Similarly, Jagadish says the Academy played a “crucial role” in overturning the convictions of Kathleen Folbigg, who was imprisoned for more than 20 years after being charged with murdering her four young children. As well as acting as an independent scientific advisor to the second inquiry into the case, the Academy also petitioned the Governor of NSW in 2021 to pardon Folbigg based on additional scientific evidence uncovered by its Fellow, Professor Carola Vinuesa. This pardon was eventually granted in June 2023 and a few months later, Folbigg’s convictions were quashed.
Another key way that Jagadish says the Academy champions excellence in science is through the educational resources it has developed such as Primary Connections which build the scientific capability and literacy of Australia’s teachers and students.
“About thirty percent of Australian primary schools don’t have a qualified science teacher,” Jagadish explains. “So, that means we have English teachers trying to teach science to kids across the country.”
This problem is compounded by deep-seeded problems with the research and development system in Australia. As well as being severely fragmented, spread as it is over 176 programs and 14 federal portfolios, it is also chronically underfunded.
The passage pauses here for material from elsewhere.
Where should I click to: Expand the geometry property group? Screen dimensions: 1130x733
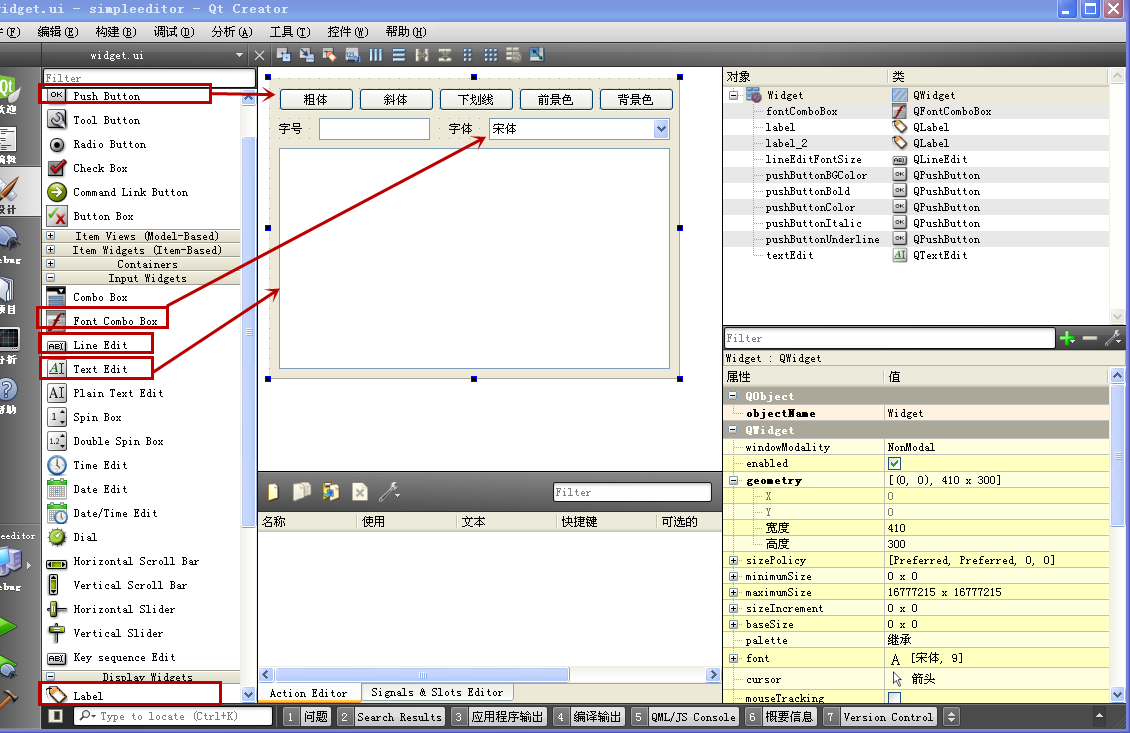733,480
In 2022-23 Australian government spending on R&D was 0.49% of GDP, marking a thirty-year low.
This is why, Jagadish says, the Academy is now advocating for the Australian Government to develop a cross portfolio and cross sectoral 10-year investment plan that reverses the decline in investment of the R&D system, which he describes as “the engine house for innovation in the country.”
According to Schmidt, who was elected as a fellow of the Academy in 2008, it is “unfortunate” the Academy has become something of “advocacy organisation for funding of the sector”, as this isn’t its primary purpose. “But because we are in dire straits, I can’t be very critical of it. It has to say something.”
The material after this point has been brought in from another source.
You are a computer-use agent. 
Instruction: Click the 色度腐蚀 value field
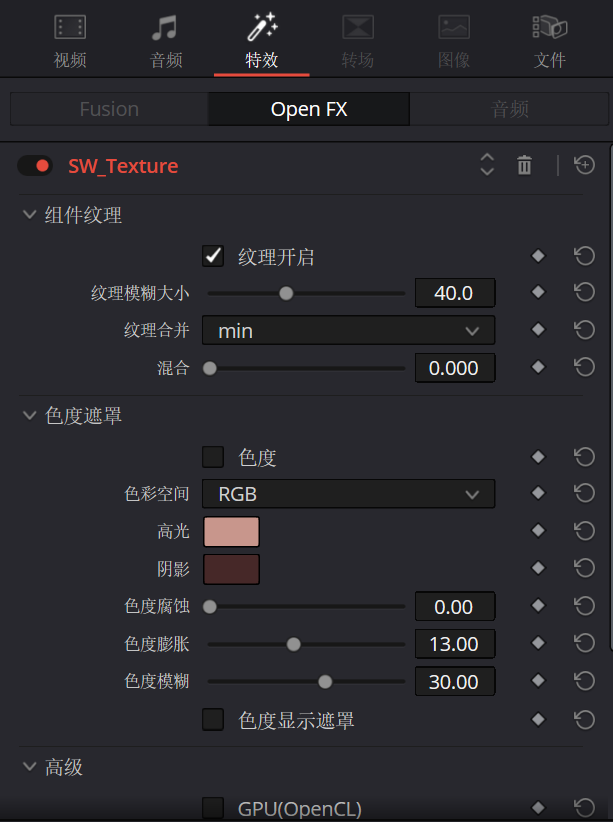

Jagadish agrees. “If governments realised that science is important for the development and progress of the nation, and they started investing properly in R&D, then I wouldn’t have to spend so much my time on advocacy.”
People who come from diverse backgrounds have diverse perspectives and look at a particular problem in different ways and can find new solutions.
Professor Chennupati Jagadish
Instead, Jagadish would be able to commit more energy to not only providing critical scientific advice but also addressing what Schmidt says is a “wicked problem” still afflicting the wider scientific community in Australia: a lack of gender, sexual and cultural diversity. Unsurprisingly, this is reflected in the Academy: for example, although improvements have been made since it was established seven decades ago, as of June 2023, only 19 percent of its 600 fellows were women.
Jagadish – who is the Academy’s twentieth president but its first non-Caucasian one – says he is “proud” of the Academy’s ongoing efforts to fix this issue, such as working alongside First Nations’ knowledge holders to co-develop a paper on the intersection of Traditional Knowledge and other scientific knowledge systems.
“Diversity enhances innovation,” he says. “It’s a fact that people who come from diverse backgrounds have diverse perspectives and look at a particular problem in different ways and can find new solutions. That’s why it’s important that we make use of the community’s diversity in the broadest sense possible and help to open the doors of science to everybody.”
Even when these doors are fully open, however, Jagadish, being the true scientist that he is, knows that the Academy won’t be perfect – that it will still have much work to do in order to be the best possible champion for science and society.
“There’s always going to be scope for improvement.”